▶ [Problem requirements]:
Recast each line of the entries below as a Markdown table with the columns "Row" and "Line." Number the rows in order, omit blank lines, and leave the pictures out of the table.
* * *
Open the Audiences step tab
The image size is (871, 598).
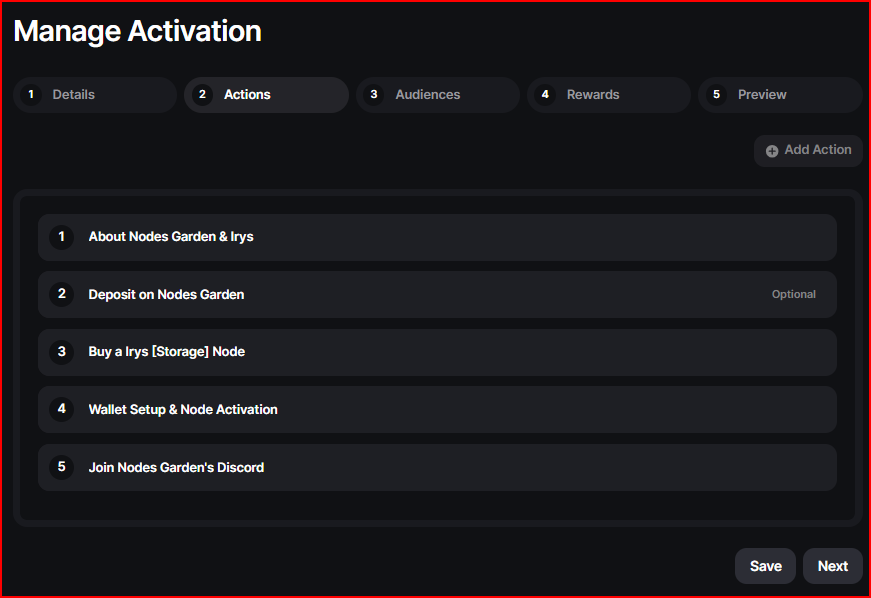(437, 95)
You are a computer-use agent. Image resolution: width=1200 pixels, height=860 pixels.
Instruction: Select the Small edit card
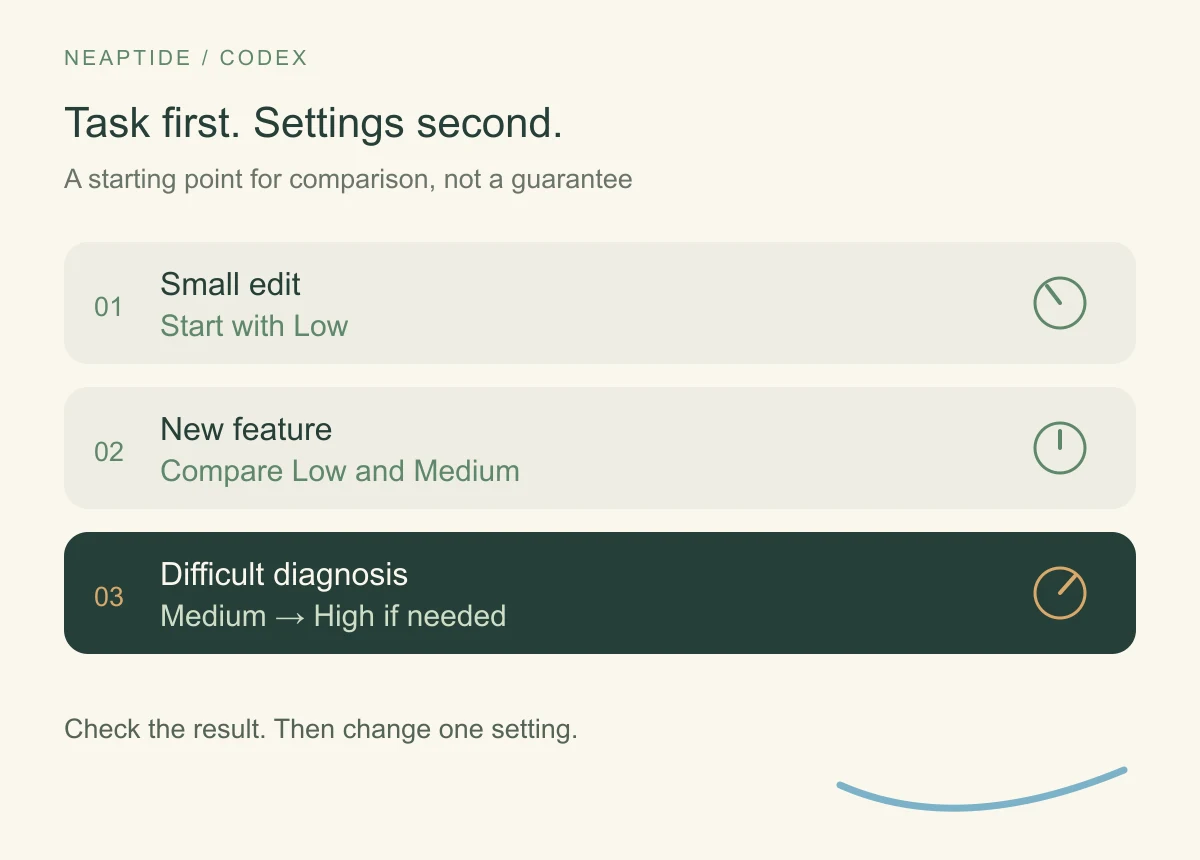pyautogui.click(x=600, y=303)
* * *
▶ [Response below]:
| Row | Line |
|---|---|
| 1 | Open the Audiences step tab |
| 2 | The image size is (871, 598). |
| 3 | (437, 95) |
| 4 | You are a computer-use agent. Image resolution: width=1200 pixels, height=860 pixels. |
| 5 | Instruction: Select the Small edit card |
| 6 | pyautogui.click(x=600, y=303) |